1. DOT 3 will interchange with DOT 4 and DOT 5.1. Never mix DOT 5.0 with any street car. It's really designed for cars are used as collector cars such as show hot rods and will hardly ever be used on the street. As mentioned, it compresses but does not absorb moisture like the DOT 3,4, & 5.1 will. Also you would have to flush out the entire brake system from any residual old fluid to got to DOT 5.1. It can play havoc on your brake system seals everywhere. I would never use anything today less than DOT 4.
2. Bleed your brakes every year if possible and if you track your car, preferably after every track weekend. If you do that, you will give yourself a greater chance of never really experiencing any seal failures in your brake system because of corrosion from water which all DOT 3,4, & 5.1 fluids will absorb over time. And for you manual shifters out there, don't forget you clutch master and slave cylinders as well. Cheap insurance.
3. Use a good quality fluid such as MOTUL RB 600 and the like especially if you track the car. These fluids have a higher wet and dry boiling points and resists producing air bubbles when taxed real hard. And remember even on the streets, you can bring up your rotor temps to over 800+ degrees depending on how you use them. Don't skimp here, it could mean your life.
4. Purchase a good set of flare wrenches. They work great for the brake system nuts and bolts but also work great on some other nuts and bolts which maybe a little corroded and are hard to turn. Reduces rounding off of nuts and bolts by a bunch.
5. Stainless steel brake lines. Really the main resistance to expansion comes from the PFE -3 tube which is surrounded by the stainless steel braid to add extra protection and comply with DOT specs. I've seen this same material without the braid used in high pressure fuel injection systems on engines and they have resisted pressures equal to or greater than a brake system produces. Great stuff. And yes they are much better than an old set of OEM brake lines unless the factory has also installed them.
6. When bleeding fixed calipers I've heard and have followed the practice of bleeding the other bleed screw and then the inner one. Also the sequence is different for the Nissan series of cars. For the entire car, bleed the passenger rear first, passenger front, driver rear and then driver front. That's the last I heard from my dealer. However if all else fails, bleed the rears first (passenger, driver) and then the fronts in the same fashion. If in doubt, find out form the manual or ask your service department.

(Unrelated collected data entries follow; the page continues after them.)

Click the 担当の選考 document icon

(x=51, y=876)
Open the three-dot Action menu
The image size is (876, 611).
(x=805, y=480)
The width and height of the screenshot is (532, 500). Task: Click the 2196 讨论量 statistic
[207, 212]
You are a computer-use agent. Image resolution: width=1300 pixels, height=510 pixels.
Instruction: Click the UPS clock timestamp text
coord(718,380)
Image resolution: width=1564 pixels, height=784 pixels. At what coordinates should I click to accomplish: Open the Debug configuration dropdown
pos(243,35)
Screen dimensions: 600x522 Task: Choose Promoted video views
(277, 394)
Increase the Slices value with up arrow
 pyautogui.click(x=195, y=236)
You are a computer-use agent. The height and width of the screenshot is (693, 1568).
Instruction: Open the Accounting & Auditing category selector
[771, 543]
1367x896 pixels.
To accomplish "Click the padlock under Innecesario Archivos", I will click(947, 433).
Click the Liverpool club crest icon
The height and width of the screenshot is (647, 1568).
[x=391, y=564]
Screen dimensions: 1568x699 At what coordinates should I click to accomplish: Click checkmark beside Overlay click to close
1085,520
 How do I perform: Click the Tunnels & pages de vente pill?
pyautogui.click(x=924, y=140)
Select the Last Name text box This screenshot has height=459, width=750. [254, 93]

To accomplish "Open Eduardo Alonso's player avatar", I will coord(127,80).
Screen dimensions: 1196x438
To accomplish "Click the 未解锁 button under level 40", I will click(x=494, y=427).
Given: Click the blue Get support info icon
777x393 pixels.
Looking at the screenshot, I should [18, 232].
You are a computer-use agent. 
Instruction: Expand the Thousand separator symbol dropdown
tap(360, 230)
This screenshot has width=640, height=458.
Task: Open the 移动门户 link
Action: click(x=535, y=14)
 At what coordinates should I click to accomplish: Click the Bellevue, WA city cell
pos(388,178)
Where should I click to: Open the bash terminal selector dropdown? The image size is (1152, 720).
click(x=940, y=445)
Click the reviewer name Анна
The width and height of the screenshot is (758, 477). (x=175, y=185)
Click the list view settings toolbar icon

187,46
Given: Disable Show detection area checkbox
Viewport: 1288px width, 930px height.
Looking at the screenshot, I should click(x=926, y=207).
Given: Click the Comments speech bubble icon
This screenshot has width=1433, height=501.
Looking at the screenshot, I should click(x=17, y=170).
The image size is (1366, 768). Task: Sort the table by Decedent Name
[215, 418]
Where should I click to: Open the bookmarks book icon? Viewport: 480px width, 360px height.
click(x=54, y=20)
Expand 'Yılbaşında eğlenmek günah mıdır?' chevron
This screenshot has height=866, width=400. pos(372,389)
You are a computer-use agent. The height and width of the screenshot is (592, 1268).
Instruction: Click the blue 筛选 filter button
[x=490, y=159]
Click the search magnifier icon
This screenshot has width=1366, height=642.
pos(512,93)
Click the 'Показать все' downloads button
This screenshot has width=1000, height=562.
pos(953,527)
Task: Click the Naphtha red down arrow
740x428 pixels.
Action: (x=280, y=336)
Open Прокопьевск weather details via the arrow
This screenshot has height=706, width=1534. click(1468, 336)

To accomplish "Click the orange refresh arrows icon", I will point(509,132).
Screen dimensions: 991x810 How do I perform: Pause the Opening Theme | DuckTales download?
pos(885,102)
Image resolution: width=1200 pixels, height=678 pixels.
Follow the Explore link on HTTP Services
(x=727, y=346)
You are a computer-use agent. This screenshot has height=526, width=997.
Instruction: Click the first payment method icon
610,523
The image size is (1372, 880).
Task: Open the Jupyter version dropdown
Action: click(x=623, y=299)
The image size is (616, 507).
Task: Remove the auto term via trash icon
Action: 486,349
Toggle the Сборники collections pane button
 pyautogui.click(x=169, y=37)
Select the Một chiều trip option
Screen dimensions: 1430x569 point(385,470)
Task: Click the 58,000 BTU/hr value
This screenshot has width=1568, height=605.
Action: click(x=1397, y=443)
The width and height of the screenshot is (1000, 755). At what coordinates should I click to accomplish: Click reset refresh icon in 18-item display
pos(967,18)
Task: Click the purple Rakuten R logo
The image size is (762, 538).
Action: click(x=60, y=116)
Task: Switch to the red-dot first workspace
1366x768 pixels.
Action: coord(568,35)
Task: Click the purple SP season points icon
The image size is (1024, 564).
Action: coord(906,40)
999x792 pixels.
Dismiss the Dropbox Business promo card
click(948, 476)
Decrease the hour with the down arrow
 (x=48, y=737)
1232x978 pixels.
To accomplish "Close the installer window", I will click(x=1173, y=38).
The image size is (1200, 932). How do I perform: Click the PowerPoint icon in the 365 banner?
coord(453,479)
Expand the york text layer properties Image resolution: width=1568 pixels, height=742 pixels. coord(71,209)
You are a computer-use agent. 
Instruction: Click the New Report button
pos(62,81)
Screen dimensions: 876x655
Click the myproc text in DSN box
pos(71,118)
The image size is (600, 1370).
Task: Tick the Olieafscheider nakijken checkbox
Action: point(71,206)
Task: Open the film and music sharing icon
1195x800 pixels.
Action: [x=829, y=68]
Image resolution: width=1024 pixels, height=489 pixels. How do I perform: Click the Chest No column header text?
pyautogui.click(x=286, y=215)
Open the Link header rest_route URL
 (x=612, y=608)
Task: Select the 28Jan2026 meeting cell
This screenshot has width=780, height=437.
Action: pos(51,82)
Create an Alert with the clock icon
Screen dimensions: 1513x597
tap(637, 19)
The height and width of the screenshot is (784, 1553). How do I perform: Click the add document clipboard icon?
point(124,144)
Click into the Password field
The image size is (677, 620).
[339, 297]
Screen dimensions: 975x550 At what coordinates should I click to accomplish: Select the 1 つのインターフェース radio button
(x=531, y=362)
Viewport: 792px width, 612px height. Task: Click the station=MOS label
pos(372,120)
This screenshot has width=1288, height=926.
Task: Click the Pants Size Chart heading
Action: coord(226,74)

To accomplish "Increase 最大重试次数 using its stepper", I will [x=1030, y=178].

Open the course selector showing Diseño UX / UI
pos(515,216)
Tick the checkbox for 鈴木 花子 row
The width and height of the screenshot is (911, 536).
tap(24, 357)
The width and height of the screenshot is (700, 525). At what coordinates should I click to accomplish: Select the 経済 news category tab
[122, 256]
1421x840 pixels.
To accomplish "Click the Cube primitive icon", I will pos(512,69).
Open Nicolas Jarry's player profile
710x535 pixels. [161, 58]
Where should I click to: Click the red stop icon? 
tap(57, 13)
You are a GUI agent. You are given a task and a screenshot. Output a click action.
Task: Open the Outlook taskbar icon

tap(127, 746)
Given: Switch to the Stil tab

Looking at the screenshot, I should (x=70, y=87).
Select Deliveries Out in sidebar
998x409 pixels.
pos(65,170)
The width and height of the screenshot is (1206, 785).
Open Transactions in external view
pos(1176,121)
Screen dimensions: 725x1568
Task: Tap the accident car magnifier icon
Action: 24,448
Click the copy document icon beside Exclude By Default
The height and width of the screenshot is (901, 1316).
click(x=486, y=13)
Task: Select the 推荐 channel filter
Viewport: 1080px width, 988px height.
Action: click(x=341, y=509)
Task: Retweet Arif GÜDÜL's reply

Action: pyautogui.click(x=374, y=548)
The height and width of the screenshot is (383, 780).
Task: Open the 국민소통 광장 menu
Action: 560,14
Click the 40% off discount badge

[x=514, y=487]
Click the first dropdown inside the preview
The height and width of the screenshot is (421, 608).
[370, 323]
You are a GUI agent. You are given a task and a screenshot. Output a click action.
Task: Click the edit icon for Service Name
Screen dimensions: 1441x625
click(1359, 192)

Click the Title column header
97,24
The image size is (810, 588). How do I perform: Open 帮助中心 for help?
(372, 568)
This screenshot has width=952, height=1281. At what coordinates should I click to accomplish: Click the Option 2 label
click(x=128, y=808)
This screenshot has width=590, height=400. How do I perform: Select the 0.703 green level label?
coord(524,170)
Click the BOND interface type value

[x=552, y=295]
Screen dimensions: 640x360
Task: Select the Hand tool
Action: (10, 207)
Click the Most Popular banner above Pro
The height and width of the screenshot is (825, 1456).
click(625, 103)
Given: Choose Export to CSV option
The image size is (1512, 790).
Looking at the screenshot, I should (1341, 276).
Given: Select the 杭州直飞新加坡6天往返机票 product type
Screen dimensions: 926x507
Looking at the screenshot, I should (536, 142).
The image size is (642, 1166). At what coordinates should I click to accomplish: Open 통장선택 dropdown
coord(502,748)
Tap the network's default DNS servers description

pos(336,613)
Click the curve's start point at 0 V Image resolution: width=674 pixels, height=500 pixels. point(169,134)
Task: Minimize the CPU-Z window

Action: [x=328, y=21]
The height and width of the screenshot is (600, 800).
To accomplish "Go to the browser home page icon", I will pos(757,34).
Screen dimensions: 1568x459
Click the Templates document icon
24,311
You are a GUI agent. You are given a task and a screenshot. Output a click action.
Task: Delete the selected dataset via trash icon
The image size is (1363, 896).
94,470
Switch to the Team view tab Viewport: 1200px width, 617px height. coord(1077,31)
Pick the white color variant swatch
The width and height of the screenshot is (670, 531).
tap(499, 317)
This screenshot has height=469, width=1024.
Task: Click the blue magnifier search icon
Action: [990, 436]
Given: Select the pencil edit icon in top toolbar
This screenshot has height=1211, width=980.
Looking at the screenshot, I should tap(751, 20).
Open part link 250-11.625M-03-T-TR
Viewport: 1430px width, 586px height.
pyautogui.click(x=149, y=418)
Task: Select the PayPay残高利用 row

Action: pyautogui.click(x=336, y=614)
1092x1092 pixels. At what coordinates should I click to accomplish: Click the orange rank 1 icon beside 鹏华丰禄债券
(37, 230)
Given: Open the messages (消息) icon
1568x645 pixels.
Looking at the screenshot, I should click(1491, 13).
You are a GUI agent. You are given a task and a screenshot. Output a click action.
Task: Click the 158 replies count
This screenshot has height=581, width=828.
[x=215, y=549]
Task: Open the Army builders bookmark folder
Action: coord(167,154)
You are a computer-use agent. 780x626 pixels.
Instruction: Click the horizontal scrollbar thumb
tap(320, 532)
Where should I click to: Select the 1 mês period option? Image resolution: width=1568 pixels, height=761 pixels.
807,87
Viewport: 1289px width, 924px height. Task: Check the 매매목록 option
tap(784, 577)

Also make sure that you apply no power to your engine or car while doing this. The normal ABS system must not be turned on while bleeding the system and doesn't need to be. Put that key FOB on your workbench and the car completely turned off.
7. Use any brake bleeding method you want. Just make sure you keep the master cylinder always full while doing so and then when finished keep the level between the Min-Max.
8. Another little tip I've found which helps reduce brake fluid leaking everywhere when changing brake lines. You remember those little bleed screw covers on the calipers? Well take one off and then break the brake line loose where the hard line connects to it. Soon as you get the hard line off quickly put this bleed screw cover on the hard line and it will stop the fluid from leaking all day long. Don't worry, there is enough play to move the hard line up and away from the connection to do this. You can then take your time working your way back to the caliper to disconnect and reconnect the rest of the line without the fluid leaking everywhere around you and possibly draining your master cylinder completely dry without rushing to do it.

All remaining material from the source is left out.